[Dataset entries]
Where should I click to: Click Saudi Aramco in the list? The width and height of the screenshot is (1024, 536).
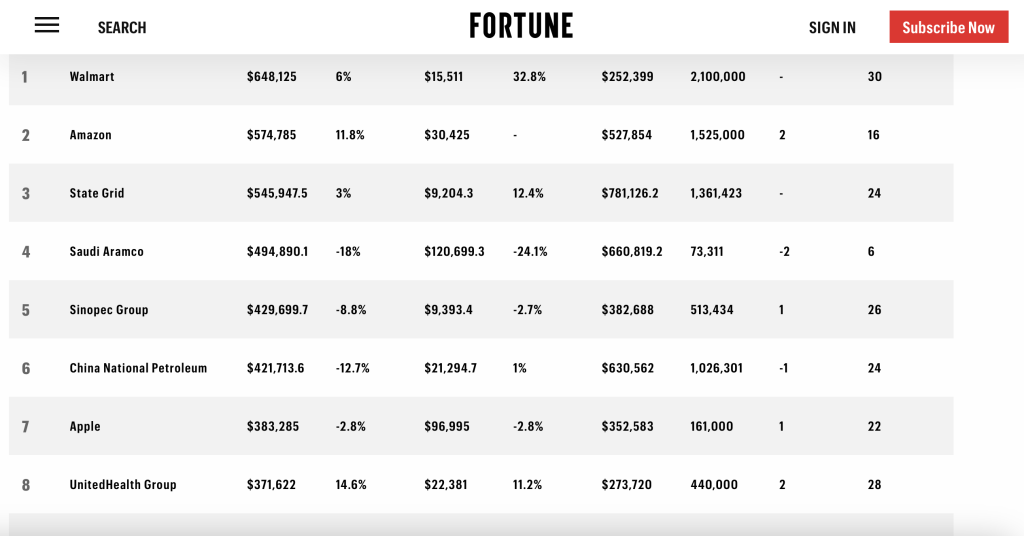point(106,252)
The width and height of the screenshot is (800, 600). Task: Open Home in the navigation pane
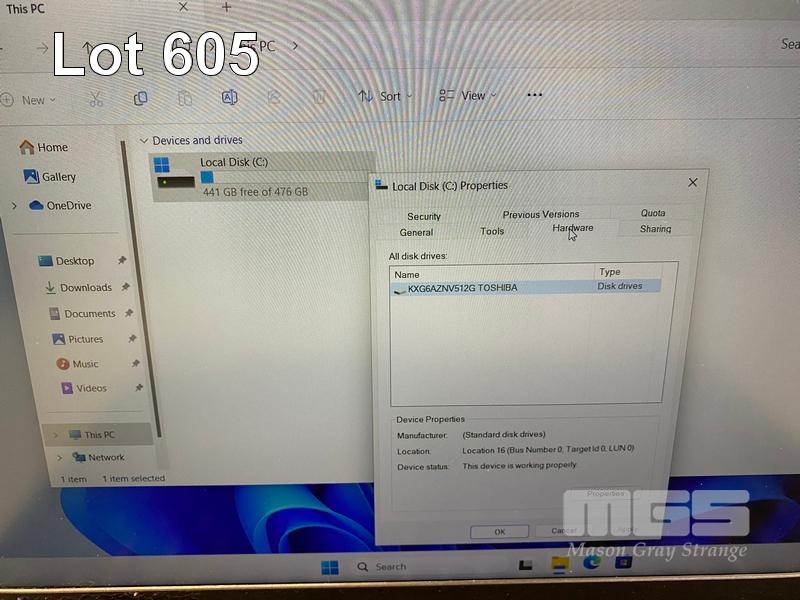pyautogui.click(x=44, y=147)
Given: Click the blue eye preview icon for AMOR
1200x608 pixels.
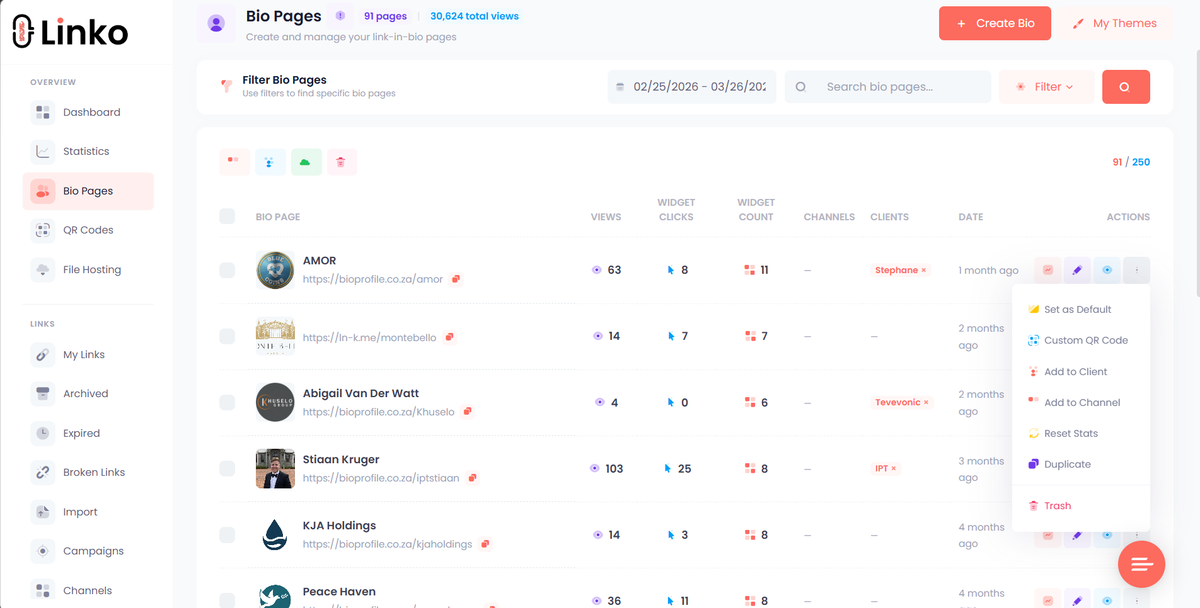Looking at the screenshot, I should [x=1107, y=270].
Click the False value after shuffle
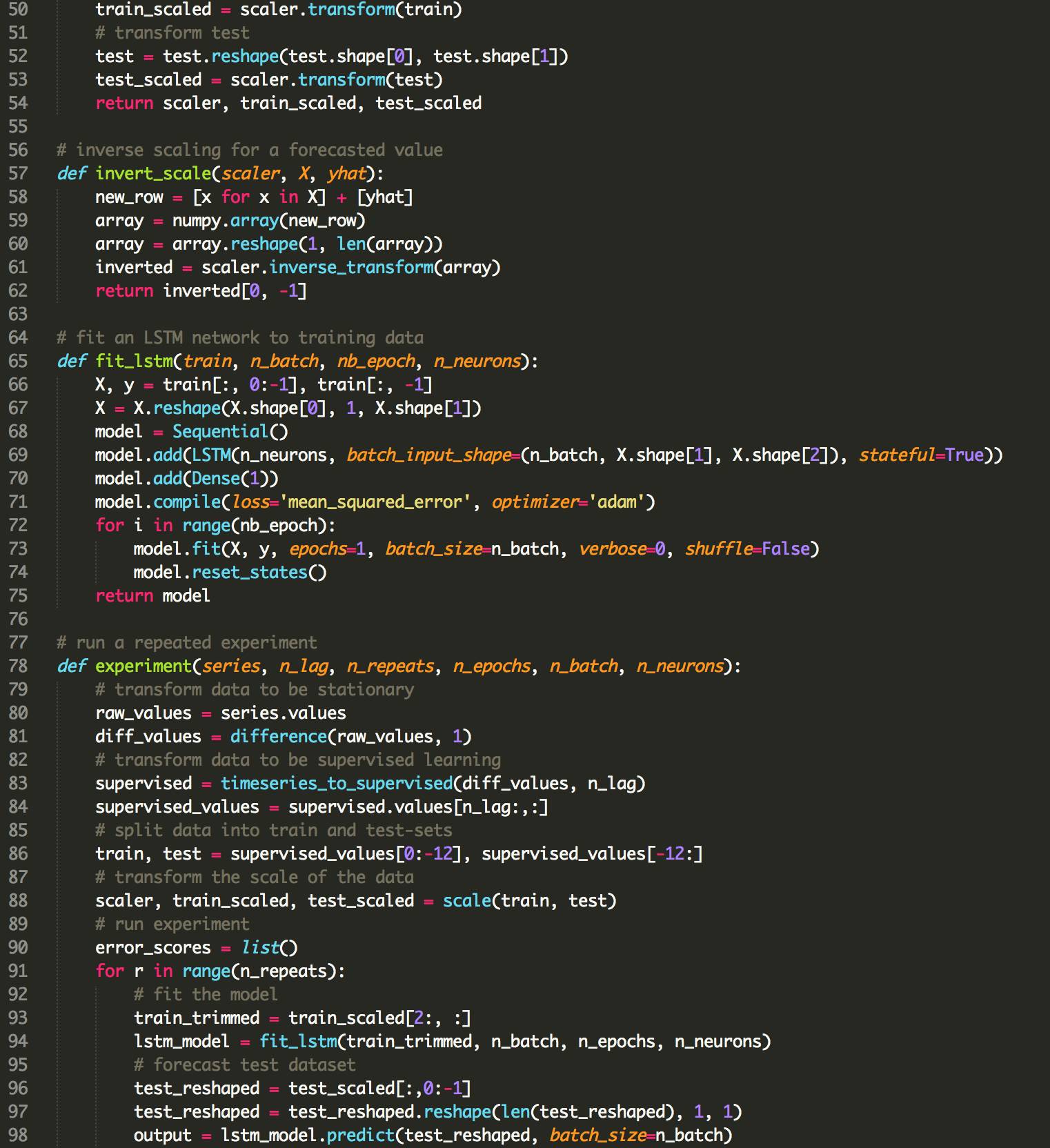Image resolution: width=1050 pixels, height=1148 pixels. click(786, 548)
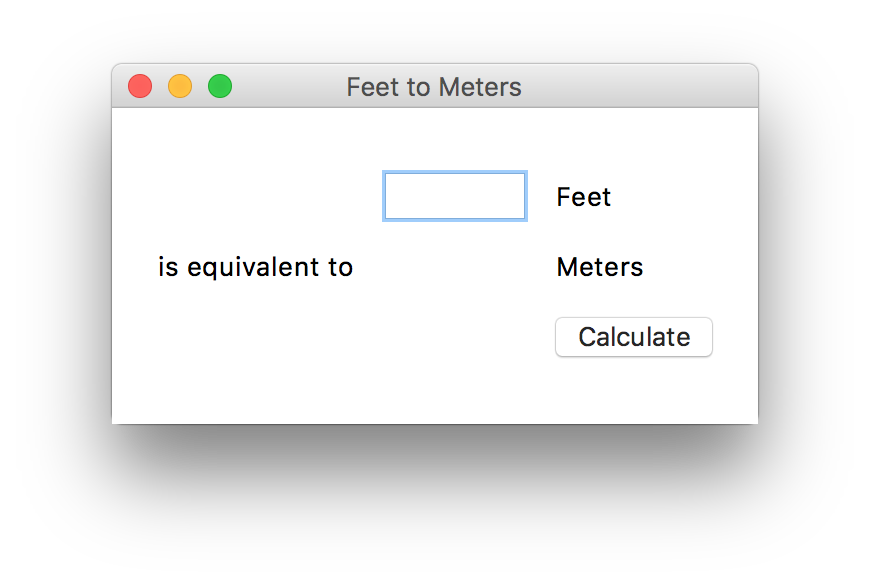This screenshot has width=870, height=584.
Task: Click the "is equivalent to" text
Action: pos(255,267)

* Exercise aim *
A picture-free version of all the records, repeated exactly, is what to return.

* Finished exercise *
Where should I click to: Click Saudi Aramco in the list? The width and height of the screenshot is (1024, 536).
point(106,252)
The width and height of the screenshot is (800, 600). Task: Open Home in the navigation pane
pyautogui.click(x=44, y=147)
Given: Click the blue eye preview icon for AMOR
1200x608 pixels.
Looking at the screenshot, I should [x=1107, y=270].
Click the False value after shuffle
Image resolution: width=1050 pixels, height=1148 pixels. click(786, 548)
This screenshot has width=870, height=584.
Task: Click the "is equivalent to" text
Action: pos(255,267)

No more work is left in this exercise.